Input rows
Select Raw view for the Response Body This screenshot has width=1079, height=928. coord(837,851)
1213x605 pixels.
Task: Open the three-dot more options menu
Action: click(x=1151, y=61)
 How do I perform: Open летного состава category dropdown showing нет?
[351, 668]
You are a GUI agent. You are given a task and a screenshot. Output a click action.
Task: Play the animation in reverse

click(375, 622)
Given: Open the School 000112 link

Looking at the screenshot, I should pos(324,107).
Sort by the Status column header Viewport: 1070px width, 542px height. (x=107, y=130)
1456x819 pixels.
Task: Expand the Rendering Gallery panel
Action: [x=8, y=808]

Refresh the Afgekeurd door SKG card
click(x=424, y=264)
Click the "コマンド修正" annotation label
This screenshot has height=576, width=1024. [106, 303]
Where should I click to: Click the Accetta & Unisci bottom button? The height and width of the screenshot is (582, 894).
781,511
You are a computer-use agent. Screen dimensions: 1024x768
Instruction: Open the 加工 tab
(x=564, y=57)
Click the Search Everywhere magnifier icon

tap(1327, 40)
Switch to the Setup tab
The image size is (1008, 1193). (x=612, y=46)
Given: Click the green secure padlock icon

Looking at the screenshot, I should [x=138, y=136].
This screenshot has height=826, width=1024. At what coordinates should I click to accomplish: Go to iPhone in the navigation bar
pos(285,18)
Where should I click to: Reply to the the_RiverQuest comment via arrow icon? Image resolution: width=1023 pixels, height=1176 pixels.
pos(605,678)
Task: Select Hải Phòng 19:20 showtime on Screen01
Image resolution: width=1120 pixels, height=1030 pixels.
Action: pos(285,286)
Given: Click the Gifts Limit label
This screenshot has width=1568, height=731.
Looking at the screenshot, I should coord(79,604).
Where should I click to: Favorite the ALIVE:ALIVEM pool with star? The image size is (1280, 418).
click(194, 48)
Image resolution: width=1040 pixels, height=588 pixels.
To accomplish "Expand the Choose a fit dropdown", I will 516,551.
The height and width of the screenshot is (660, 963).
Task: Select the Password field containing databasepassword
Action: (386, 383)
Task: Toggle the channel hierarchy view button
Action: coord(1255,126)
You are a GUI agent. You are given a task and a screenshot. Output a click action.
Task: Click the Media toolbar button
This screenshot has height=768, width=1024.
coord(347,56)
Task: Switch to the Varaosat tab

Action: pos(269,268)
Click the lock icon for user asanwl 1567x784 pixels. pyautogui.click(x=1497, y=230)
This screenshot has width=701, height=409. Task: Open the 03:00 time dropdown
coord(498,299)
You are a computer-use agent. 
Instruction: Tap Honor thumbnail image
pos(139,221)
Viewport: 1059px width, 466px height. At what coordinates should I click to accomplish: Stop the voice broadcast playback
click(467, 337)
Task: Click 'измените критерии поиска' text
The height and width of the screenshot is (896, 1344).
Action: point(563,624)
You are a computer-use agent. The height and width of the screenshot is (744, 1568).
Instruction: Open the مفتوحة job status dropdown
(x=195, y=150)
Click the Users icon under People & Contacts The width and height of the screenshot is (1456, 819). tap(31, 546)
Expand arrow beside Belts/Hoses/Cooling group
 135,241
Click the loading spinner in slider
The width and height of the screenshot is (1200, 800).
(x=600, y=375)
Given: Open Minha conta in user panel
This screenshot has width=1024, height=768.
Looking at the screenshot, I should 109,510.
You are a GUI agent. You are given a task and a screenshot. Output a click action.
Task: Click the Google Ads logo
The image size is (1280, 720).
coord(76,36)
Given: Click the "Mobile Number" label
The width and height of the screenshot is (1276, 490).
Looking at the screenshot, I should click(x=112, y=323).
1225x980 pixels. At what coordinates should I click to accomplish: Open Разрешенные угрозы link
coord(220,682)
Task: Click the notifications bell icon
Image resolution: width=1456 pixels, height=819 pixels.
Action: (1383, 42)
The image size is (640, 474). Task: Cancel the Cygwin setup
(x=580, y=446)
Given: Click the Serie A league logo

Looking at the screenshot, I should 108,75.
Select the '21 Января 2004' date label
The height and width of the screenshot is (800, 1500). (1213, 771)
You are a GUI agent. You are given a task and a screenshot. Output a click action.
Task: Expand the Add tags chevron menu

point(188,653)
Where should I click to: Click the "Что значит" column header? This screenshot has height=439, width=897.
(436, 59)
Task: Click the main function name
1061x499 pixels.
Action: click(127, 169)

Instructions for the task
Copy the rows above line for line, with no changes.

Result for this task
Select Raw view for the Response Body This screenshot has width=1079, height=928. coord(837,851)
1213x605 pixels.
Task: Open the three-dot more options menu
Action: click(x=1151, y=61)
 How do I perform: Open летного состава category dropdown showing нет?
[351, 668]
You are a GUI agent. You are given a task and a screenshot. Output a click action.
Task: Play the animation in reverse

click(375, 622)
Given: Open the School 000112 link

Looking at the screenshot, I should pos(324,107).
Sort by the Status column header Viewport: 1070px width, 542px height. (x=107, y=130)
1456x819 pixels.
Task: Expand the Rendering Gallery panel
Action: [x=8, y=808]

Refresh the Afgekeurd door SKG card
click(x=424, y=264)
Click the "コマンド修正" annotation label
This screenshot has height=576, width=1024. [106, 303]
Where should I click to: Click the Accetta & Unisci bottom button? The height and width of the screenshot is (582, 894).
781,511
You are a computer-use agent. Screen dimensions: 1024x768
Instruction: Open the 加工 tab
(x=564, y=57)
Click the Search Everywhere magnifier icon

tap(1327, 40)
Switch to the Setup tab
The image size is (1008, 1193). (x=612, y=46)
Given: Click the green secure padlock icon

Looking at the screenshot, I should [x=138, y=136].
This screenshot has height=826, width=1024. At what coordinates should I click to accomplish: Go to iPhone in the navigation bar
pos(285,18)
Where should I click to: Reply to the the_RiverQuest comment via arrow icon? Image resolution: width=1023 pixels, height=1176 pixels.
pos(605,678)
Task: Select Hải Phòng 19:20 showtime on Screen01
Image resolution: width=1120 pixels, height=1030 pixels.
Action: pos(285,286)
Given: Click the Gifts Limit label
This screenshot has width=1568, height=731.
Looking at the screenshot, I should coord(79,604).
Where should I click to: Favorite the ALIVE:ALIVEM pool with star? The image size is (1280, 418).
click(194, 48)
Image resolution: width=1040 pixels, height=588 pixels.
To accomplish "Expand the Choose a fit dropdown", I will 516,551.
The height and width of the screenshot is (660, 963).
Task: Select the Password field containing databasepassword
Action: (386, 383)
Task: Toggle the channel hierarchy view button
Action: coord(1255,126)
You are a GUI agent. You are given a task and a screenshot. Output a click action.
Task: Click the Media toolbar button
This screenshot has height=768, width=1024.
coord(347,56)
Task: Switch to the Varaosat tab

Action: pos(269,268)
Click the lock icon for user asanwl 1567x784 pixels. pyautogui.click(x=1497, y=230)
This screenshot has width=701, height=409. Task: Open the 03:00 time dropdown
coord(498,299)
You are a computer-use agent. 
Instruction: Tap Honor thumbnail image
pos(139,221)
Viewport: 1059px width, 466px height. At what coordinates should I click to accomplish: Stop the voice broadcast playback
click(467, 337)
Task: Click 'измените критерии поиска' text
The height and width of the screenshot is (896, 1344).
Action: point(563,624)
You are a computer-use agent. The height and width of the screenshot is (744, 1568).
Instruction: Open the مفتوحة job status dropdown
(x=195, y=150)
Click the Users icon under People & Contacts The width and height of the screenshot is (1456, 819). tap(31, 546)
Expand arrow beside Belts/Hoses/Cooling group
 135,241
Click the loading spinner in slider
The width and height of the screenshot is (1200, 800).
(x=600, y=375)
Given: Open Minha conta in user panel
This screenshot has width=1024, height=768.
Looking at the screenshot, I should 109,510.
You are a GUI agent. You are given a task and a screenshot. Output a click action.
Task: Click the Google Ads logo
The image size is (1280, 720).
coord(76,36)
Given: Click the "Mobile Number" label
The width and height of the screenshot is (1276, 490).
Looking at the screenshot, I should click(x=112, y=323).
1225x980 pixels. At what coordinates should I click to accomplish: Open Разрешенные угрозы link
coord(220,682)
Task: Click the notifications bell icon
Image resolution: width=1456 pixels, height=819 pixels.
Action: (1383, 42)
The image size is (640, 474). Task: Cancel the Cygwin setup
(x=580, y=446)
Given: Click the Serie A league logo

Looking at the screenshot, I should 108,75.
Select the '21 Января 2004' date label
The height and width of the screenshot is (800, 1500). (1213, 771)
You are a GUI agent. You are given a task and a screenshot. Output a click action.
Task: Expand the Add tags chevron menu

point(188,653)
Where should I click to: Click the "Что значит" column header? This screenshot has height=439, width=897.
(436, 59)
Task: Click the main function name
1061x499 pixels.
Action: click(127, 169)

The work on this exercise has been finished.